Marc Eugene Schiler | |
Faculty | |
Known For: | Building Science, Environmental Control Systems, Glare and Daylighting |
Discipline: | Architecture, Building Science |
Workplaces: | University of Southern California |
Marc Eugene Schiler is a professor of the USC School of Architecture at the University of Southern California.[1] He is a Fellow of the American Solar Energy Society and a winner of the Passive Solar Pioneer award in 2015.[2] [3] Schiler completed an undergraduate degree in architecture at USC School of Architecture and a Master of Architecture at Cornell University.[4] He was an assistant professor of Architecture and Landscape Architecture at Cornell for four years prior to returning to USC in 1982. He was invited for a year to do research at the EMPA (Swiss Federal Laboratories for Materials Science and Technology). He served as a Fulbright Senior Scholar to the Middle East in 2002–2003 at the Technion – Israel Institute of Technology, Haifa and the Ben-Gurion University of the Negev, Sede Boqer. He has published more than 100 peer-reviewed scientific papers and authored or edited six books on environmental controls.

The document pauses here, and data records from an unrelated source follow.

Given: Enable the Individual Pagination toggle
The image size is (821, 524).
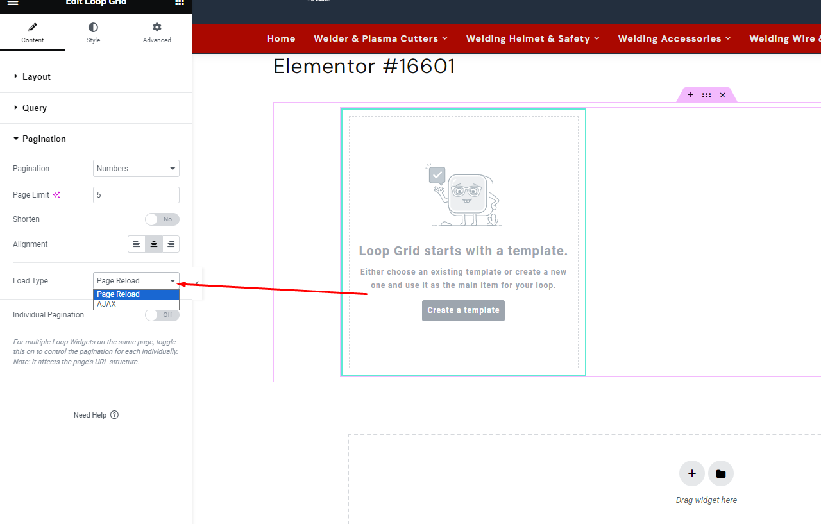Looking at the screenshot, I should pos(162,315).
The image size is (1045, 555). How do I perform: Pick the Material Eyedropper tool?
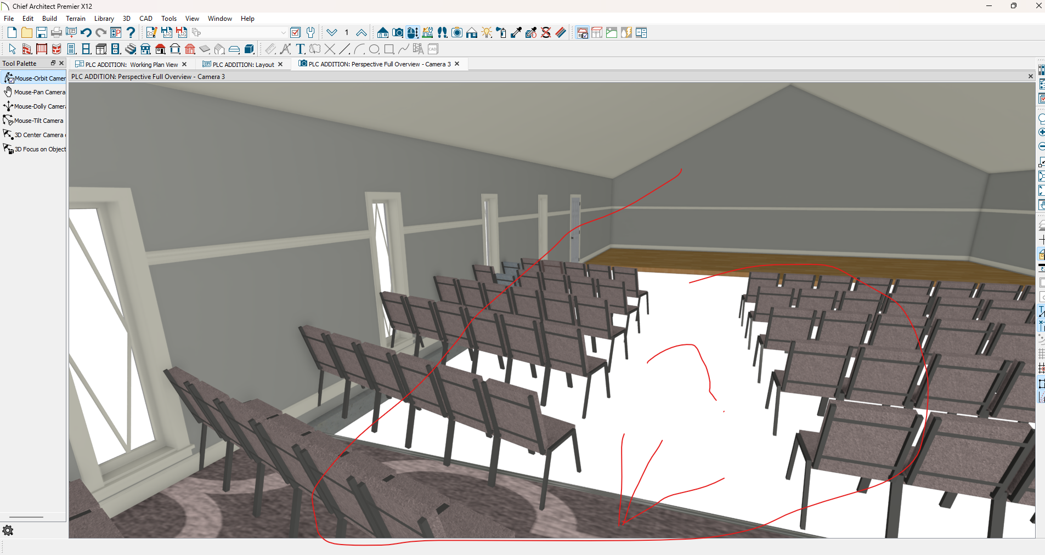pyautogui.click(x=516, y=33)
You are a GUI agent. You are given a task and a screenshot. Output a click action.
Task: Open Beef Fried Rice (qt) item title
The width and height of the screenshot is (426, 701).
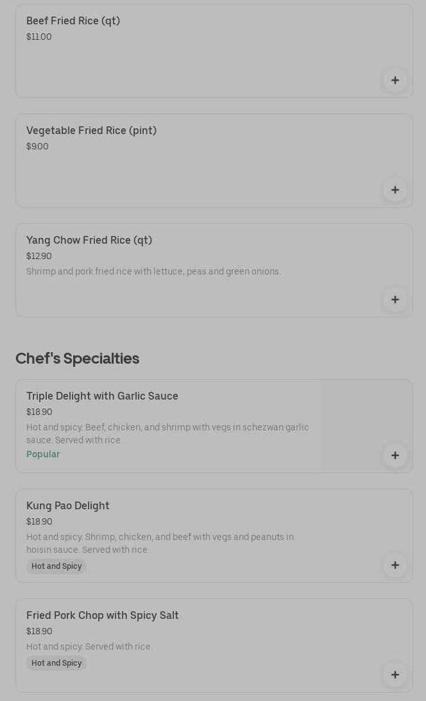point(73,21)
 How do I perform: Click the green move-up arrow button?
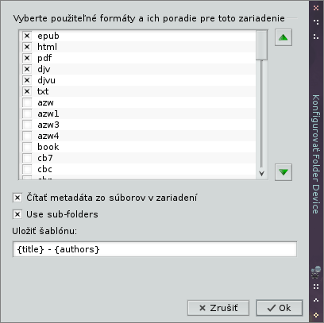point(284,37)
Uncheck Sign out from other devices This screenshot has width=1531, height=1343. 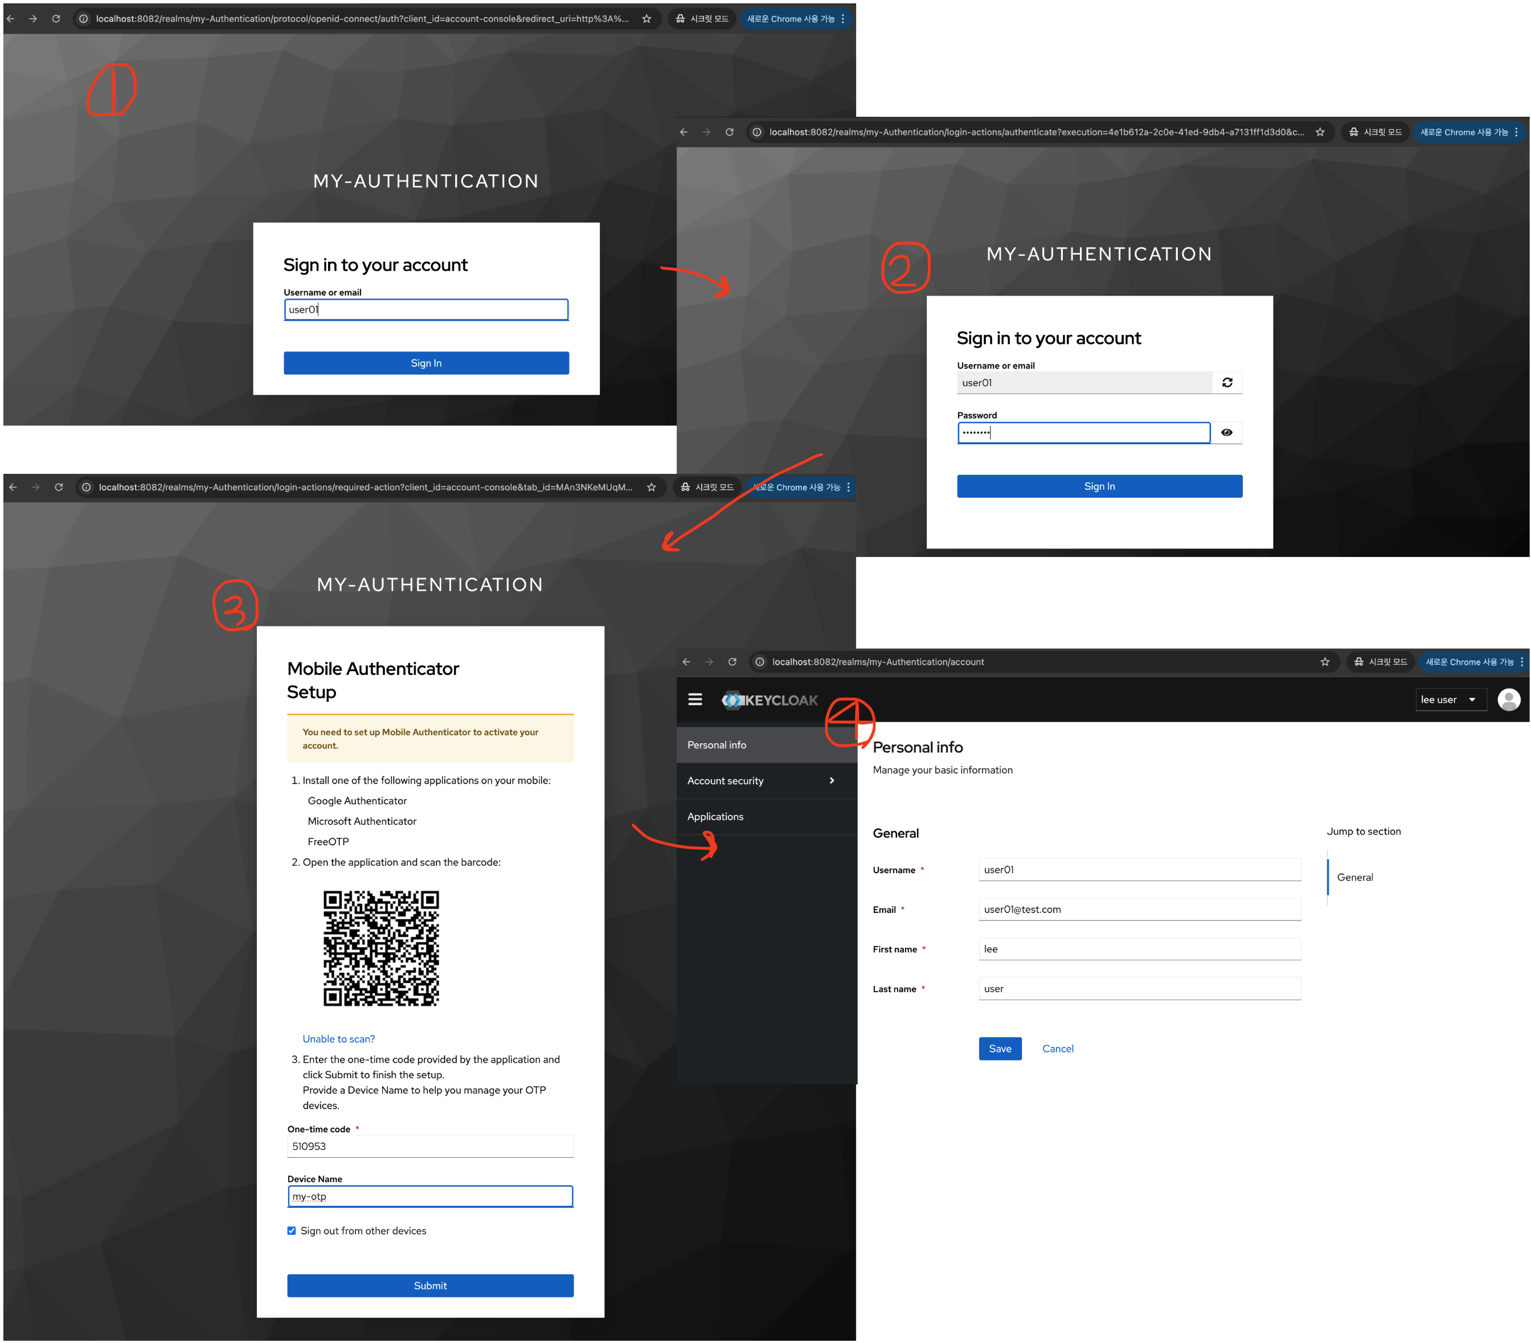[x=291, y=1231]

Much of Schiler's recent work deals with reflected visual glare and thermal glare (concentrated radiant heat) from reflective buildings. One of the high-profile cases was the Walt Disney Concert Hall, which focused light into traffic intersections and heat onto the sidewalk and into other buildings. Schiler's analysis and advice allowed architect Frank Gehry and the building owner to resolve the complaints.[5] [6] [7] Schiler has published on that and other similar situations, continuing to consult with Gehry and other prominent architects such as Coop Himmelblau so as to avoid such situations in subsequent projects. His work has pioneered a new field of study on this expanding issue found among state of the art Architectural buildings.